Having reviewed a number of Tyr albums by then I remember feeling a little peeved missing the opportunity to do so for By the Light of the Northern Star. In hindsight, it was for the better. Honestly, I am not sure how I would be able to square away the immediate accessibility of that album with the fact that Tyr, at that moment anyway, ceased being that quirky progressive not-like-anybody-else Viking metal band which I delusionally thought I was helping to cover for the rest of the world to see. The shift to straightforward power metal, combined with some silly petty personal jealousy that my hidden secret is now known to thousands, made my initial enthusiasm for By the Light of the Northern Star wane with time. It is the one Tyr album I come back to the least, although my kids love shouting “I will decimate and decapitate” from By the Sword in My Hand on the car rides with their metal-crazed dad. Then came early 2010 and the opportunity to see Tyr live for the first time on their North American tour with Korpiklaani. Perhaps catching them on the cold January night in Detroit, when they had trouble with the equipment and the show may not have gone as planned, could explain why my Faroese heroes weren’t much in the mood to chat.

All of this may explain why I was approaching The Lay of Thrym with caution and why I am more than elated to feel that my faith and passion for Tyr has been restored. It could be (and most likely is) an immediate reaction to an excellent offering, but I am ready to proclaim this album to be Tyr’s best work to date, as for my ears they have captured the perfect balance between their folk authenticity and user-friendly direct attractiveness.

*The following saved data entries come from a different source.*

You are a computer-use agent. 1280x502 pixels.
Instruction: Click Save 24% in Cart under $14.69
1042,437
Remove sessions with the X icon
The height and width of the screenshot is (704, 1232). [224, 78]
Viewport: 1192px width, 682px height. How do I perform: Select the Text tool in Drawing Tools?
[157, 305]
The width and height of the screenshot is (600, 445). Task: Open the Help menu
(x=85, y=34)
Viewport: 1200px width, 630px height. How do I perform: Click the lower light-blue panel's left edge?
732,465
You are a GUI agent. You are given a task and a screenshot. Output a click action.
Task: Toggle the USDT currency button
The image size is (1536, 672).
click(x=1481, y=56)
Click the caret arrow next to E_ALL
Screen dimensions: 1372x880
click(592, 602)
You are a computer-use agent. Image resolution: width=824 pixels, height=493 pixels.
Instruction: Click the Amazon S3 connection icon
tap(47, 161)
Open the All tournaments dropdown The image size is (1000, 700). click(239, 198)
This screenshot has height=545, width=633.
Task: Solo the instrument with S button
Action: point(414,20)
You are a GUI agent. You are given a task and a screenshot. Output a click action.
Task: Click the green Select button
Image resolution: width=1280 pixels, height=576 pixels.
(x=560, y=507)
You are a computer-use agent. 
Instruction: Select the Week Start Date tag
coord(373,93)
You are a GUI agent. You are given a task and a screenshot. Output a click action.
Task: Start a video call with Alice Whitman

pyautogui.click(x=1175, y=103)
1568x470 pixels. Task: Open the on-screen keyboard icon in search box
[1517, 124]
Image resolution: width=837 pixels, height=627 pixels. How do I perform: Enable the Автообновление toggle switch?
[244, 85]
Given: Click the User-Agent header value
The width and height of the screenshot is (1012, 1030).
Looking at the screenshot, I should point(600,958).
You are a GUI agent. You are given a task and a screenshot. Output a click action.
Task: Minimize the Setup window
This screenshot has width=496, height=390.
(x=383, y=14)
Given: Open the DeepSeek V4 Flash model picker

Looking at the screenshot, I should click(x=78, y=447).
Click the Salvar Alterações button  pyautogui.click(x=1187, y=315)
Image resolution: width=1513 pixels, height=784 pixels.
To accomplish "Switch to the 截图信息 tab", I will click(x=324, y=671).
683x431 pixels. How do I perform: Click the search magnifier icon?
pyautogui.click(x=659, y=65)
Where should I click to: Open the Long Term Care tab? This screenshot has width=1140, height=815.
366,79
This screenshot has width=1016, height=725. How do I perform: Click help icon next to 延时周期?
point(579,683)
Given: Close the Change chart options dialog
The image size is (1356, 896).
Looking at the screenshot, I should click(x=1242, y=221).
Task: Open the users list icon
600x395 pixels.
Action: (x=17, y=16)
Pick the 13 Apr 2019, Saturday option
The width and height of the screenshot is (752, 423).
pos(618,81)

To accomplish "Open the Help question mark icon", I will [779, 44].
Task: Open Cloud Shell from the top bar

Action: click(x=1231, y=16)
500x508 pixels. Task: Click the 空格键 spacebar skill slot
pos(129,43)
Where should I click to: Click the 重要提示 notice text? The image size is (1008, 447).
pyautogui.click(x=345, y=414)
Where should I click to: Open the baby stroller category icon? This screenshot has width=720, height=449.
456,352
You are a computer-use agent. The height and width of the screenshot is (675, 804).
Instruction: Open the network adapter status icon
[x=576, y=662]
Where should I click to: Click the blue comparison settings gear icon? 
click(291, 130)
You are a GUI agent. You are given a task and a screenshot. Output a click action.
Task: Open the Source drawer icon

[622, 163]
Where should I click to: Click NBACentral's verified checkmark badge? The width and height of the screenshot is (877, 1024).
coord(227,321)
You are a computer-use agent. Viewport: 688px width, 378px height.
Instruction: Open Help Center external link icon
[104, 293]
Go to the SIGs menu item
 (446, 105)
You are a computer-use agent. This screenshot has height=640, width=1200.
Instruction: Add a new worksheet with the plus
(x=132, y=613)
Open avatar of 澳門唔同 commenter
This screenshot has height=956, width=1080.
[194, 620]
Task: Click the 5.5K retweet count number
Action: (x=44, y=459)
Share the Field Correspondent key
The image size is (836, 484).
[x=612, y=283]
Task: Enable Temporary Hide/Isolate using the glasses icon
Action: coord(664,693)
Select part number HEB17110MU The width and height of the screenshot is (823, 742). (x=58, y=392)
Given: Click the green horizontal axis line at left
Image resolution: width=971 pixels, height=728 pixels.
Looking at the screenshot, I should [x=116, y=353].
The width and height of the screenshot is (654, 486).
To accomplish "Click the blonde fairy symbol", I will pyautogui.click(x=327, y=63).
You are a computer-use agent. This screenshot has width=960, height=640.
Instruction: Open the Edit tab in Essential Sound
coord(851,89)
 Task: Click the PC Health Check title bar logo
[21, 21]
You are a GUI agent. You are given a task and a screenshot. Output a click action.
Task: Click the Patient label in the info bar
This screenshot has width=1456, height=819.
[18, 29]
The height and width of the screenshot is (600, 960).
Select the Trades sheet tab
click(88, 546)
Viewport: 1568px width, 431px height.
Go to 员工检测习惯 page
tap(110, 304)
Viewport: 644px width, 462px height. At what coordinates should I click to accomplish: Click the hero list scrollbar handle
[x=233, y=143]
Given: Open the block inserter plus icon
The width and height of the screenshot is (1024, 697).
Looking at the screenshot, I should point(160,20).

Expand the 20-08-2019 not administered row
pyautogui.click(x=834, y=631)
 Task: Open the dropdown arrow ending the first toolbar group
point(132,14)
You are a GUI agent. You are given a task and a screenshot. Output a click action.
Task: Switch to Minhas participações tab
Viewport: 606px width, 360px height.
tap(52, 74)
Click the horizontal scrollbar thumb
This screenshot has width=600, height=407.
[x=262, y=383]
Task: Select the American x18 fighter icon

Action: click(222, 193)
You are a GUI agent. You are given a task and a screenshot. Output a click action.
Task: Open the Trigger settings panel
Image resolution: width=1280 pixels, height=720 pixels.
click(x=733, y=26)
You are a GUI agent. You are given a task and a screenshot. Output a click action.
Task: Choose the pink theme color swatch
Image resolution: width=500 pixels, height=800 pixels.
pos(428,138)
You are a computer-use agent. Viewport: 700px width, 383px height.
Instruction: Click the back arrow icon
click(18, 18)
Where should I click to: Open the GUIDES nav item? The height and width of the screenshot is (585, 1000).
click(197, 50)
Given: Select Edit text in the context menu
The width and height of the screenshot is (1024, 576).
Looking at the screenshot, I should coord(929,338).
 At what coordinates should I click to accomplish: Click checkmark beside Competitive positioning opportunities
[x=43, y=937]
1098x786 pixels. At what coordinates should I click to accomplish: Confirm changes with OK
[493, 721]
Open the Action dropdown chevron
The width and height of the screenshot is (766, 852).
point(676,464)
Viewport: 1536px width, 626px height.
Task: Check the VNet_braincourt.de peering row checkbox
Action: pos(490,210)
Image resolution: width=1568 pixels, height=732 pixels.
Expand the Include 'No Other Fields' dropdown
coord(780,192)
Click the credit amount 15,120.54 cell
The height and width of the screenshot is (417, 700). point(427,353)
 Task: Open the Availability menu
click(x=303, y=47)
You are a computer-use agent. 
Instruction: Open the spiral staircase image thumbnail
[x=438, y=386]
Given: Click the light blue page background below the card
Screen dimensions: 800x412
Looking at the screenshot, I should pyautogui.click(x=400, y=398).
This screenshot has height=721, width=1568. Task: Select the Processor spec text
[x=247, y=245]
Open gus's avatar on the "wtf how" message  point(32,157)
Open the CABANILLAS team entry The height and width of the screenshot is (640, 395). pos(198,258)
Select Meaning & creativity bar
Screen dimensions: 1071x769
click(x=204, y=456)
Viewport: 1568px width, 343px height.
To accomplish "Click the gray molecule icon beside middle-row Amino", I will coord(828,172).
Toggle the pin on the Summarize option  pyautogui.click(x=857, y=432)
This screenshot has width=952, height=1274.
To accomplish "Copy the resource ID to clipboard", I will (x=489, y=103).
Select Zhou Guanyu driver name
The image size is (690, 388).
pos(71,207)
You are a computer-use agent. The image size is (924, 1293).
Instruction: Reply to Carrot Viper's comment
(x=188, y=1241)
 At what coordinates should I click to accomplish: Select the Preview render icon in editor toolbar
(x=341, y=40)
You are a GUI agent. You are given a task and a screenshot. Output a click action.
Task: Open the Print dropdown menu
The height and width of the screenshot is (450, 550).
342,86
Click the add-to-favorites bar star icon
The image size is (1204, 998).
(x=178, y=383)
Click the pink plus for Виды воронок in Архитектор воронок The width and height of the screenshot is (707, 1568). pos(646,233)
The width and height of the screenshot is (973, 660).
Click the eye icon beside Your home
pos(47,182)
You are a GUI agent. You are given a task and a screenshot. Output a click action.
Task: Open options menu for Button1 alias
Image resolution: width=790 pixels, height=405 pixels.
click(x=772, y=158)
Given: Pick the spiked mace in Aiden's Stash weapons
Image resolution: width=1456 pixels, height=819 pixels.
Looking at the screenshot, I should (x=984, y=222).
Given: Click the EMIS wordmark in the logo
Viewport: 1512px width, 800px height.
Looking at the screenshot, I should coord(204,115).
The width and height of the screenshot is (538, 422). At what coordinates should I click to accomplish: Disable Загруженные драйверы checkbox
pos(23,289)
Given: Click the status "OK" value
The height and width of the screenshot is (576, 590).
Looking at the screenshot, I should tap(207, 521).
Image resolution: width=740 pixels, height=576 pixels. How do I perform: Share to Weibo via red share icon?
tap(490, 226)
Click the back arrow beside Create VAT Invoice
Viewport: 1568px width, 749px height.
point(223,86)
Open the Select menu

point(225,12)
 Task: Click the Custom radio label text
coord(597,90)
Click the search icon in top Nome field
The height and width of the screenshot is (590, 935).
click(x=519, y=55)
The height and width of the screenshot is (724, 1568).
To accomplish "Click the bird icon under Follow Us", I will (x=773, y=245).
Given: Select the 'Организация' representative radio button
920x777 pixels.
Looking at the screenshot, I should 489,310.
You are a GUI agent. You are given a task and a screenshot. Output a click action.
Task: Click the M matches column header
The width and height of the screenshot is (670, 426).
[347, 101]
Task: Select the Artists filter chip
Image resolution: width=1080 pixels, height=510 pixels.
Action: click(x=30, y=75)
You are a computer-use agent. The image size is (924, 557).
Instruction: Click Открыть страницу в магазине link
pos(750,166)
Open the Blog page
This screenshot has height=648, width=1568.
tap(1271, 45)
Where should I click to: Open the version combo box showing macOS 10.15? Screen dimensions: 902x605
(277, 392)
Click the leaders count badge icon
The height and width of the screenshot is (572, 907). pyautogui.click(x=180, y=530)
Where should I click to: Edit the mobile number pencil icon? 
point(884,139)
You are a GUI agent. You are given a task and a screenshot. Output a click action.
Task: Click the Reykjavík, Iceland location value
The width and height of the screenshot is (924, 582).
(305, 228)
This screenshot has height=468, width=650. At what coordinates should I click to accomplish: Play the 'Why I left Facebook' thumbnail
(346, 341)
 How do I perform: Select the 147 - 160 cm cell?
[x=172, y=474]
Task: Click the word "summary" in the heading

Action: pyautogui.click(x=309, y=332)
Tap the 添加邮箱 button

After hearing The Lay of Thrym I can see why the band had to come out with By the Light of the Northern Star to widen their circle of friends and draw more fans in, only to follow up with the album much closer to their original roots.

To be certain about it The Lay of Thrym is not the second coming of Eric the Red, as that deliberate, convoluted, maybe even a little plodding Tyr is not making a comeback. The songs construct on The Lay of Thrym is still quite a bit more clear-cut, but the riffs and heroic melodies on the album scream Northern Europe culture from the top of the lungs. The riff on Hall of Freedom is almost a dead ringer of Varyags of Miklagaard from Amon Amarth Twilight of the Thunder God, showing that this gem is embedded somewhere deep into the Norse psyche. Drumming, while short of peculiar up-and-down rolls, provides that half beat off pace which makes all the difference on Take Your Tyrant and Nine Worlds of Lore. Seemingly a little twist, but it presented these cuts in totally different light.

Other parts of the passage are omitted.